Monday, April 13, 2009

Mangosteen!

Just got a whole lot of Mangosteen in. Pretty neat to be able to make
such a rare fruit available to the public.

2 comments:

Lisa Boyer said...

Looks yummy!

gfh-curator said...

Aloha,

I couldn't figure out the best way to communicate this information to the quilter in your group, so I've sent it here. Please forward this to those you know that would be interested. Thank you!

We are sending this to inform you about our Wilcox Hawaiian Quilt Exhibit that runs from May 2nd thru 10th, 2009 at the Waioli Mission House and Makamoku in Hanalei (see info below). We apologize for the late notice, but hope you will be able to visit the exhibit and also to help to spread the word!

Aloha,
Robert Schleck, Director


Grove Farm, Waioli Mission House and Mahamoku museums are pleased to announce an upcoming exhibit of the Wilcox missionary and Hawaiian quilt collections. This exceptional display of
historic quilts will be shown for the first time in twenty-five years and for the first time to be exhibited at Hanalei.

The well-known collection of Hawaiian quilts preserved by Mabel and Elsie Wilcox will be exhibited at Mahamoku, a 1914 beach house designed and built by Mabel Wilcox on Hanalei Bay.
This is an excellent opportunity to see this well preserved collection of quilts as well as tour the beach house and its original furnishings.

It will also feature biographies of five island quilters, Maria Mahoe Hookano Waiuli, Lydia Kaluapiilahaina Ellis Waiau, Kalei Lois Kapule Montgomery, Lahapa Kamakalii Opiopio Mundon Opio and Emily Salai I Makanani.

Mahamoku is a rustic two-story board and batten single wall house on Hanalei beach. Referred to by friends as a “wooden tent”, guests sleep under mosquito nets, since the windows were and are still without screens.

The second part of this exhibit will be at the 1836 Waioli Mission House home of missionary teachers Abner and Lucy Wilcox, restored by their granddaughters Etta, Elsie, and Mabel in 1921. In addition to other New England patchwork quilts, exhibited will be a Hawaiian tapa bed cover used by Abner and Lucy, as well as an album quilt made by family and church members in 1851 at Norfolk Connecticut. Each of the ladies furnished a quilted square with their name and sometimes a sentiment written in the square. These squares were then assembled together to make a 95 by 100 inch quilt which was then sent to "Sister Wilcox" in the Sandwich Islands.

Waioli Mission House and Mahamoku in Hanalei and Grove Farm in Lihue are three historic site museums operated by the non-profit public charity organization, Waioli Corporation, formed in 1975 by Mabel I. Wilcox. It preserves some of the earliest western historic buildings in Hawaii. The sites also include ancient Hawaiian taro agricultural fields still in cultivation and an intact ahupua'a - Lepeuli. The organization is committed to the mission of preserving historic properties and collections, conducting and assisting research, and providing public educational programs.

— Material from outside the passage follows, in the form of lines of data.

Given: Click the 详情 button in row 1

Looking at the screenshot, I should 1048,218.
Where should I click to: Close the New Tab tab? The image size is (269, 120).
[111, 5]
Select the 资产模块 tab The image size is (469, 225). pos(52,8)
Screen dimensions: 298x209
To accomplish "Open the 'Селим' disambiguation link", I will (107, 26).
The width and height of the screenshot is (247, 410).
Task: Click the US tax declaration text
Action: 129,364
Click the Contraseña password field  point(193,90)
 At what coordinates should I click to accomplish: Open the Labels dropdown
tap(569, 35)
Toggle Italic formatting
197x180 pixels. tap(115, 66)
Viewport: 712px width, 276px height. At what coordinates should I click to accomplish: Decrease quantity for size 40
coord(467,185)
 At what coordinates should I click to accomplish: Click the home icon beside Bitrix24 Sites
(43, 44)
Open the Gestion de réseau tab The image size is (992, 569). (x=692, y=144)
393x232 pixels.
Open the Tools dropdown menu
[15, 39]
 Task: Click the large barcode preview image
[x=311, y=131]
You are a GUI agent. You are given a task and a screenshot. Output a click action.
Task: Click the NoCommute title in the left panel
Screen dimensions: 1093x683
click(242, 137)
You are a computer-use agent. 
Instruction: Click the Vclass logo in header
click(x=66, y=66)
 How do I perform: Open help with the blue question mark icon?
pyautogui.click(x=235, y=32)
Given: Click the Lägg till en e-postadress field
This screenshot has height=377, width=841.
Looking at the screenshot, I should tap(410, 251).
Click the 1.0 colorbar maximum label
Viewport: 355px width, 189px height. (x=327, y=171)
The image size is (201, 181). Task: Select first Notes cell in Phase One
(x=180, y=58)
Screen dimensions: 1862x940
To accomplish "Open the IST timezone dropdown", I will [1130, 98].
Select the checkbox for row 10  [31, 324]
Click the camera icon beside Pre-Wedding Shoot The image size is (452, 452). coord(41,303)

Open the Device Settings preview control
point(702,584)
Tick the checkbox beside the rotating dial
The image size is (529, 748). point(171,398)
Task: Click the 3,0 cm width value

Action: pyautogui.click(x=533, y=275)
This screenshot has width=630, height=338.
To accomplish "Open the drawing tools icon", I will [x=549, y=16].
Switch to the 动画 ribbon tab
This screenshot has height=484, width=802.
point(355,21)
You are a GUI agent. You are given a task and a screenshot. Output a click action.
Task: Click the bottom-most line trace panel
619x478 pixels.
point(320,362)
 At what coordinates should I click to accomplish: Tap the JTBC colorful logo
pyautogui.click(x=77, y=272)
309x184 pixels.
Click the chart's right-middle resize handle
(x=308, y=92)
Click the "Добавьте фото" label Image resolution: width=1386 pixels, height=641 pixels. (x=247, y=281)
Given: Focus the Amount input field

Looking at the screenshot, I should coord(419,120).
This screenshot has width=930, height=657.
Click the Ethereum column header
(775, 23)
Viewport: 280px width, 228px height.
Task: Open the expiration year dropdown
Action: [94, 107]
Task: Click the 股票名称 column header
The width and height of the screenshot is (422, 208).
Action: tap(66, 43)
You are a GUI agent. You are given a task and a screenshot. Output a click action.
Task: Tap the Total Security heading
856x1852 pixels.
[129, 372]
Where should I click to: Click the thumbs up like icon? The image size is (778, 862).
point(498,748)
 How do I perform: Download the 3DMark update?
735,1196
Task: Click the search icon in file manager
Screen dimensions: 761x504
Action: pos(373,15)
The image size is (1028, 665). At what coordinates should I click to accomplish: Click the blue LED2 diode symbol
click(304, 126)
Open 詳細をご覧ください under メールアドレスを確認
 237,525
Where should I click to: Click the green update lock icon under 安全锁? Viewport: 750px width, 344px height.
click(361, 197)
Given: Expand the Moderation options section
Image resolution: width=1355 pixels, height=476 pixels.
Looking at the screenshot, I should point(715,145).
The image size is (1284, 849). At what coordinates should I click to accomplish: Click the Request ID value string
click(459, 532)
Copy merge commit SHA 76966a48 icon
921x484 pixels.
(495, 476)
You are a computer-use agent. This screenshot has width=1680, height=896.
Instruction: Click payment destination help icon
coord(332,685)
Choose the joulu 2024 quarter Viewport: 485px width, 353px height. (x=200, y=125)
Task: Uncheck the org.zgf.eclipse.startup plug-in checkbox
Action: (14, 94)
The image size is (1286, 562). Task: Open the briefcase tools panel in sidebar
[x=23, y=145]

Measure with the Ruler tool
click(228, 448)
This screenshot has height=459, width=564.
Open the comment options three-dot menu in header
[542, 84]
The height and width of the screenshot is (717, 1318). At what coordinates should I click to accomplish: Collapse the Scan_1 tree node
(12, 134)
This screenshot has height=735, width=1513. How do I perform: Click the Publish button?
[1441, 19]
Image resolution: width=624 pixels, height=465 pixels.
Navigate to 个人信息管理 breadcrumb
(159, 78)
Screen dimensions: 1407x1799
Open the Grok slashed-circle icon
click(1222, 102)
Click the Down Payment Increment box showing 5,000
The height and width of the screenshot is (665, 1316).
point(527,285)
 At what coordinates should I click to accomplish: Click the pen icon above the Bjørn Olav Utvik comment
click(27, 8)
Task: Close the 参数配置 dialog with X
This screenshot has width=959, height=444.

The three museum sites and collection of four operating plantation steam locomotives, the oldest of which dates from 1887, are listed on the State and National Registers of Historic Places. The exhibit will take place May 2nd thru 10th, 2009 at the Waioli Mission House and Makamoku, which are within walking distance of each other. A special workshop seminar on washing delicate quilts will be held on Saturday May 9th starting 1pm at Mahamoku.

Parking will be available midway between the sites at the Waioli park adjacent to the green Waioli Hui'ia Church. The hours of exhibit are from 9:00 A.M. - 3:00 P.M. Admission will be $15 for adults and $10 for children under 13. Mahamoku is located at 5344 Weke Rd, Hanalei.